* **EXERCISE REQUIREMENTS**
An identical copy of the records below is the expected result.

--- INPUT Enclosed Below ---

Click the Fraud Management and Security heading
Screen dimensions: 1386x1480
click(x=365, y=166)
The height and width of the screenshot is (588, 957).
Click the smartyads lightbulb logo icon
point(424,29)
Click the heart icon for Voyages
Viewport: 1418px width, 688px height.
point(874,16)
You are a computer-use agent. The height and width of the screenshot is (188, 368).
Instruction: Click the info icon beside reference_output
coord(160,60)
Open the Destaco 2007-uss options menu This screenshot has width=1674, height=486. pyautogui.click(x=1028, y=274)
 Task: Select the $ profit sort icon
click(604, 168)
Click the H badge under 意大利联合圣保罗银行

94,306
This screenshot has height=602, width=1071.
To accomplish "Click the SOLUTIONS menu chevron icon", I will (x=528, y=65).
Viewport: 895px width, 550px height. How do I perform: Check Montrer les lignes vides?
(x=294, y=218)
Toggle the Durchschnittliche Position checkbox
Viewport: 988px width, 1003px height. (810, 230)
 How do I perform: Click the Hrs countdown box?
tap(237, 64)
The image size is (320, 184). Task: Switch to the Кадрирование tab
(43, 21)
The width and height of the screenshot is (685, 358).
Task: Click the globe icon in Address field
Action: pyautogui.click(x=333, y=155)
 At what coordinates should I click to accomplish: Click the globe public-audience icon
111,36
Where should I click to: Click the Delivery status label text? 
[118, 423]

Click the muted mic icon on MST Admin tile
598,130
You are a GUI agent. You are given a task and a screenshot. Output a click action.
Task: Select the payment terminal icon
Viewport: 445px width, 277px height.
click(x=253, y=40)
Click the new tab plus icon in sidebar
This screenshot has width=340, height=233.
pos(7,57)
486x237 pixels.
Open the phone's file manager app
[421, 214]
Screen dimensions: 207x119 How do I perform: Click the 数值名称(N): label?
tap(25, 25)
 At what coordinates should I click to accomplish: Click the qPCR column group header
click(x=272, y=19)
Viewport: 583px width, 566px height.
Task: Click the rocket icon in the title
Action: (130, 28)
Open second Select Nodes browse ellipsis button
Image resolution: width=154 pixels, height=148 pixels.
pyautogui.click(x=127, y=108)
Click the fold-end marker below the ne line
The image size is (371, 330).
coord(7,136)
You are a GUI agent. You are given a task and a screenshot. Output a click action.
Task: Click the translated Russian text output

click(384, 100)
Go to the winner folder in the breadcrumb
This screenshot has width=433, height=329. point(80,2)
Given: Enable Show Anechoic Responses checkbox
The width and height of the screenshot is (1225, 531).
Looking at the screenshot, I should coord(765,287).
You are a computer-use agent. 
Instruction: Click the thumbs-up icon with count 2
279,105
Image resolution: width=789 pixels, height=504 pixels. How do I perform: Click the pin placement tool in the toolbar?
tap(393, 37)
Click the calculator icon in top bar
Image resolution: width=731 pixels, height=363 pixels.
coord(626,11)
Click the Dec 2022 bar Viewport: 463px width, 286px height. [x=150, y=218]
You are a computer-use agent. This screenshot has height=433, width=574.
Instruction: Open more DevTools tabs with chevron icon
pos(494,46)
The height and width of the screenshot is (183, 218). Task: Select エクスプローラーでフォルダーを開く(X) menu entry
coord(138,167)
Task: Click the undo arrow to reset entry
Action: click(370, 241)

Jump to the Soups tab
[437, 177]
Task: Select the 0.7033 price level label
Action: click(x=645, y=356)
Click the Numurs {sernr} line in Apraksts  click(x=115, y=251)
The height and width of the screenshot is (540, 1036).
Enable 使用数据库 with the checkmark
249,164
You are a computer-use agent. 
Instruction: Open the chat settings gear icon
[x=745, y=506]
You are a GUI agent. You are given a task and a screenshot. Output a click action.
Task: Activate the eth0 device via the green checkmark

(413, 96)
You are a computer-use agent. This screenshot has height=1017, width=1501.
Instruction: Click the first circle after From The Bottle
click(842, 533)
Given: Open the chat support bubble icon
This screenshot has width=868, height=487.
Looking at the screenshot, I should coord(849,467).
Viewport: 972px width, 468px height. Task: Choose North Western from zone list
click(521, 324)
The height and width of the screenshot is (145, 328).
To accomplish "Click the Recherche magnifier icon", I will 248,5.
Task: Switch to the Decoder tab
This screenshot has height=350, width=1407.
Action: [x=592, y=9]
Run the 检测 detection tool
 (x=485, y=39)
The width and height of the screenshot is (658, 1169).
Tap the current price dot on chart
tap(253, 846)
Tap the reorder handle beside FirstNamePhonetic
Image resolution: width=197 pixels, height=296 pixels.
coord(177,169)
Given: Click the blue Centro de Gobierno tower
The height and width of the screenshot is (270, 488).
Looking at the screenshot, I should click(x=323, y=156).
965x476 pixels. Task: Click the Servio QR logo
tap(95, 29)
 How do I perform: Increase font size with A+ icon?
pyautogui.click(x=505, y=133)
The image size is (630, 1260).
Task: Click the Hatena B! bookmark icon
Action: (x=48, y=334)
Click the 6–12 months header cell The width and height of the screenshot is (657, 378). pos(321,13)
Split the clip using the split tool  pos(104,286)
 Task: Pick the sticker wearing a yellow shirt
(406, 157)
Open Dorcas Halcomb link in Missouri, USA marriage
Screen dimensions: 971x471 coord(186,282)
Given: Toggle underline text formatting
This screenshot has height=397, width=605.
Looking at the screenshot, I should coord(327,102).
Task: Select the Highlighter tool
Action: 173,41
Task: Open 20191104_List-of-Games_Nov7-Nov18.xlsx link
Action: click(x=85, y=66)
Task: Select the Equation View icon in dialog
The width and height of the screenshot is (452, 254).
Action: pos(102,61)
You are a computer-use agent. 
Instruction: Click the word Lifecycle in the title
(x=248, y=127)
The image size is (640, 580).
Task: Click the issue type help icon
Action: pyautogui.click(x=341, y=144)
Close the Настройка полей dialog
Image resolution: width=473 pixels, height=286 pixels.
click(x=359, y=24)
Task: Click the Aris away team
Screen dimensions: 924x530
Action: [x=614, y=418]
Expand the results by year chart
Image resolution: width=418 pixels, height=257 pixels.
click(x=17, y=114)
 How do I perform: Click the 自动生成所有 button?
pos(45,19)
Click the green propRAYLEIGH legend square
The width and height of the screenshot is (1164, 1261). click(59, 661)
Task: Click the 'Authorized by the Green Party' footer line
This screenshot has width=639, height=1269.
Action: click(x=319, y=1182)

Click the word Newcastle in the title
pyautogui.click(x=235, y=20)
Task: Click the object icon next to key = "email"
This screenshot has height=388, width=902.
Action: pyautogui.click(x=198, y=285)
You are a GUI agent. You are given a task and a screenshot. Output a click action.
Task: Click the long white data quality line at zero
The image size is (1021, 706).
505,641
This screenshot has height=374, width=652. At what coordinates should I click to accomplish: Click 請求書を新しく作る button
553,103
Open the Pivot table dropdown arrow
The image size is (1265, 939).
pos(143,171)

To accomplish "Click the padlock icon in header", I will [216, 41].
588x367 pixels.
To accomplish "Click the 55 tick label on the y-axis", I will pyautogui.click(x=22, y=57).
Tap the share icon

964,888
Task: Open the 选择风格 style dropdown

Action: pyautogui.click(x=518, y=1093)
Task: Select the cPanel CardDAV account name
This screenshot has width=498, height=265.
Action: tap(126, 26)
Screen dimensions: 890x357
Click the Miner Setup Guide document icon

--- End of Enclosed INPUT ---

* **TASK RESULT**
Click the Fraud Management and Security heading
Screen dimensions: 1386x1480
click(x=365, y=166)
The height and width of the screenshot is (588, 957).
Click the smartyads lightbulb logo icon
point(424,29)
Click the heart icon for Voyages
Viewport: 1418px width, 688px height.
point(874,16)
You are a computer-use agent. The height and width of the screenshot is (188, 368).
Instruction: Click the info icon beside reference_output
coord(160,60)
Open the Destaco 2007-uss options menu This screenshot has width=1674, height=486. pyautogui.click(x=1028, y=274)
 Task: Select the $ profit sort icon
click(604, 168)
Click the H badge under 意大利联合圣保罗银行

94,306
This screenshot has height=602, width=1071.
To accomplish "Click the SOLUTIONS menu chevron icon", I will (x=528, y=65).
Viewport: 895px width, 550px height. How do I perform: Check Montrer les lignes vides?
(x=294, y=218)
Toggle the Durchschnittliche Position checkbox
Viewport: 988px width, 1003px height. (810, 230)
 How do I perform: Click the Hrs countdown box?
tap(237, 64)
The image size is (320, 184). Task: Switch to the Кадрирование tab
(43, 21)
The width and height of the screenshot is (685, 358).
Task: Click the globe icon in Address field
Action: pyautogui.click(x=333, y=155)
 At what coordinates should I click to accomplish: Click the globe public-audience icon
111,36
Where should I click to: Click the Delivery status label text? 
[118, 423]

Click the muted mic icon on MST Admin tile
598,130
You are a GUI agent. You are given a task and a screenshot. Output a click action.
Task: Select the payment terminal icon
Viewport: 445px width, 277px height.
click(x=253, y=40)
Click the new tab plus icon in sidebar
This screenshot has width=340, height=233.
pos(7,57)
486x237 pixels.
Open the phone's file manager app
[421, 214]
Screen dimensions: 207x119 How do I perform: Click the 数值名称(N): label?
tap(25, 25)
 At what coordinates should I click to accomplish: Click the qPCR column group header
click(x=272, y=19)
Viewport: 583px width, 566px height.
Task: Click the rocket icon in the title
Action: (130, 28)
Open second Select Nodes browse ellipsis button
Image resolution: width=154 pixels, height=148 pixels.
pyautogui.click(x=127, y=108)
Click the fold-end marker below the ne line
The image size is (371, 330).
coord(7,136)
You are a GUI agent. You are given a task and a screenshot. Output a click action.
Task: Click the translated Russian text output

click(384, 100)
Go to the winner folder in the breadcrumb
This screenshot has width=433, height=329. point(80,2)
Given: Enable Show Anechoic Responses checkbox
The width and height of the screenshot is (1225, 531).
Looking at the screenshot, I should coord(765,287).
You are a computer-use agent. 
Instruction: Click the thumbs-up icon with count 2
279,105
Image resolution: width=789 pixels, height=504 pixels. How do I perform: Click the pin placement tool in the toolbar?
tap(393, 37)
Click the calculator icon in top bar
Image resolution: width=731 pixels, height=363 pixels.
coord(626,11)
Click the Dec 2022 bar Viewport: 463px width, 286px height. [x=150, y=218]
You are a computer-use agent. This screenshot has height=433, width=574.
Instruction: Open more DevTools tabs with chevron icon
pos(494,46)
The height and width of the screenshot is (183, 218). Task: Select エクスプローラーでフォルダーを開く(X) menu entry
coord(138,167)
Task: Click the undo arrow to reset entry
Action: click(370, 241)

Jump to the Soups tab
[437, 177]
Task: Select the 0.7033 price level label
Action: click(x=645, y=356)
Click the Numurs {sernr} line in Apraksts  click(x=115, y=251)
The height and width of the screenshot is (540, 1036).
Enable 使用数据库 with the checkmark
249,164
You are a computer-use agent. 
Instruction: Open the chat settings gear icon
[x=745, y=506]
You are a GUI agent. You are given a task and a screenshot. Output a click action.
Task: Activate the eth0 device via the green checkmark

(413, 96)
You are a computer-use agent. This screenshot has height=1017, width=1501.
Instruction: Click the first circle after From The Bottle
click(842, 533)
Given: Open the chat support bubble icon
This screenshot has width=868, height=487.
Looking at the screenshot, I should coord(849,467).
Viewport: 972px width, 468px height. Task: Choose North Western from zone list
click(521, 324)
The height and width of the screenshot is (145, 328).
To accomplish "Click the Recherche magnifier icon", I will 248,5.
Task: Switch to the Decoder tab
This screenshot has height=350, width=1407.
Action: [x=592, y=9]
Run the 检测 detection tool
 (x=485, y=39)
The width and height of the screenshot is (658, 1169).
Tap the current price dot on chart
tap(253, 846)
Tap the reorder handle beside FirstNamePhonetic
Image resolution: width=197 pixels, height=296 pixels.
coord(177,169)
Given: Click the blue Centro de Gobierno tower
The height and width of the screenshot is (270, 488).
Looking at the screenshot, I should click(x=323, y=156).
965x476 pixels. Task: Click the Servio QR logo
tap(95, 29)
 How do I perform: Increase font size with A+ icon?
pyautogui.click(x=505, y=133)
The image size is (630, 1260).
Task: Click the Hatena B! bookmark icon
Action: (x=48, y=334)
Click the 6–12 months header cell The width and height of the screenshot is (657, 378). pos(321,13)
Split the clip using the split tool  pos(104,286)
 Task: Pick the sticker wearing a yellow shirt
(406, 157)
Open Dorcas Halcomb link in Missouri, USA marriage
Screen dimensions: 971x471 coord(186,282)
Given: Toggle underline text formatting
This screenshot has height=397, width=605.
Looking at the screenshot, I should coord(327,102).
Task: Select the Highlighter tool
Action: 173,41
Task: Open 20191104_List-of-Games_Nov7-Nov18.xlsx link
Action: click(x=85, y=66)
Task: Select the Equation View icon in dialog
The width and height of the screenshot is (452, 254).
Action: pos(102,61)
You are a computer-use agent. 
Instruction: Click the word Lifecycle in the title
(x=248, y=127)
The image size is (640, 580).
Task: Click the issue type help icon
Action: pyautogui.click(x=341, y=144)
Close the Настройка полей dialog
Image resolution: width=473 pixels, height=286 pixels.
click(x=359, y=24)
Task: Click the Aris away team
Screen dimensions: 924x530
Action: [x=614, y=418]
Expand the results by year chart
Image resolution: width=418 pixels, height=257 pixels.
click(x=17, y=114)
 How do I perform: Click the 自动生成所有 button?
pos(45,19)
Click the green propRAYLEIGH legend square
The width and height of the screenshot is (1164, 1261). click(59, 661)
Task: Click the 'Authorized by the Green Party' footer line
This screenshot has width=639, height=1269.
Action: click(x=319, y=1182)

Click the word Newcastle in the title
pyautogui.click(x=235, y=20)
Task: Click the object icon next to key = "email"
This screenshot has height=388, width=902.
Action: pyautogui.click(x=198, y=285)
You are a GUI agent. You are given a task and a screenshot. Output a click action.
Task: Click the long white data quality line at zero
The image size is (1021, 706).
505,641
This screenshot has height=374, width=652. At what coordinates should I click to accomplish: Click 請求書を新しく作る button
553,103
Open the Pivot table dropdown arrow
The image size is (1265, 939).
pos(143,171)

To accomplish "Click the padlock icon in header", I will [216, 41].
588x367 pixels.
To accomplish "Click the 55 tick label on the y-axis", I will pyautogui.click(x=22, y=57).
Tap the share icon

964,888
Task: Open the 选择风格 style dropdown

Action: pyautogui.click(x=518, y=1093)
Task: Select the cPanel CardDAV account name
This screenshot has width=498, height=265.
Action: tap(126, 26)
Screen dimensions: 890x357
Click the Miner Setup Guide document icon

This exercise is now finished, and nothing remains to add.